La misoginia inherente a nuestra cultura ha servido para justificar la ausencia femenina del ámbito de lo público, imponiendo un modelo de comportamiento basado en la obediencia, la sumisión, la inacción y el silencio. Impedir a las mujeres hablar públicamente es, además, una forma de dominio y de represión. Las prohibiciones impuestas por el régimen talibán son la versión legal más cruel y brutal de un imaginario misógino que durante siglos se ha ido construyendo, naturalizando y difundiendo a través de relatos y representaciones visuales. El resultado, ayer y hoy, es siempre el mismo: la voz de las mujeres se considera algo que hay que ocultar, rebajar o ridiculizar.Frente a las normas legales que quieren censurarla y prohibirla, frente a los dispositivos que la sujetan y frente a las imágenes que la ridiculizan, no hay neutralidad posible. Tomar la palabra es hoy una forma de resistencia.

**Actividad**
Según el fragmento sobre la voz de las mujeres, ¿qué es hoy tomar la palabra?

**Datos mostrados**
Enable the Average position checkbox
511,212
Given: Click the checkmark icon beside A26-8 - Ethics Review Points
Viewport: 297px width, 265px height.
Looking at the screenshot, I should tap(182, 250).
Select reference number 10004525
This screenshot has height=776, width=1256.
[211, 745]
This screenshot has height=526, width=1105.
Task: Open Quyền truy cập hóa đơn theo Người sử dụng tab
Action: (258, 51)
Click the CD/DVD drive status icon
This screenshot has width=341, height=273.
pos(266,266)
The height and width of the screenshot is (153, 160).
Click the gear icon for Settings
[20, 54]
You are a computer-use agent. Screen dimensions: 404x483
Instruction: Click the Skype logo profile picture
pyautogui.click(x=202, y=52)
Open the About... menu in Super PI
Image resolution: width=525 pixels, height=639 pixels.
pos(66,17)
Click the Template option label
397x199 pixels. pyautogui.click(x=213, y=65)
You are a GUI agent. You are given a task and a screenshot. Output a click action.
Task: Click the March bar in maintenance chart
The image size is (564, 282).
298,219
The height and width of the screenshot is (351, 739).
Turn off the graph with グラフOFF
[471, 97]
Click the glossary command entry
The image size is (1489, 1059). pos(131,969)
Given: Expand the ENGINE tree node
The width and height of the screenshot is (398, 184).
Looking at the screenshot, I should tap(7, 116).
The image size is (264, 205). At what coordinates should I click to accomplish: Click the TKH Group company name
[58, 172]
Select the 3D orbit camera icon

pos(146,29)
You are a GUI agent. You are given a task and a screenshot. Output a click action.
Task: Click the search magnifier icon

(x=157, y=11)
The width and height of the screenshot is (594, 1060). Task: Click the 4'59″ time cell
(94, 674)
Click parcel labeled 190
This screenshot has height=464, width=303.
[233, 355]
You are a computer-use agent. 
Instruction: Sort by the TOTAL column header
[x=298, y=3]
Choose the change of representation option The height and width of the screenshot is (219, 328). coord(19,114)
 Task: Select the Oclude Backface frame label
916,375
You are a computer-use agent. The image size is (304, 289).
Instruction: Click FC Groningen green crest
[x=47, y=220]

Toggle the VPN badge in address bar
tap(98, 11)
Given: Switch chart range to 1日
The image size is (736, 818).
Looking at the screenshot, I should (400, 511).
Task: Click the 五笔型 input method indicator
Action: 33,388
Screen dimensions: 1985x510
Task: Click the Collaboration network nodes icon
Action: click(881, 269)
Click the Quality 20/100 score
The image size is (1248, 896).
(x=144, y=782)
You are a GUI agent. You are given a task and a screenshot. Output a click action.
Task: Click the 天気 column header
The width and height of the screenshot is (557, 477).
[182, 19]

**Tu respuesta**
Una forma de resistencia.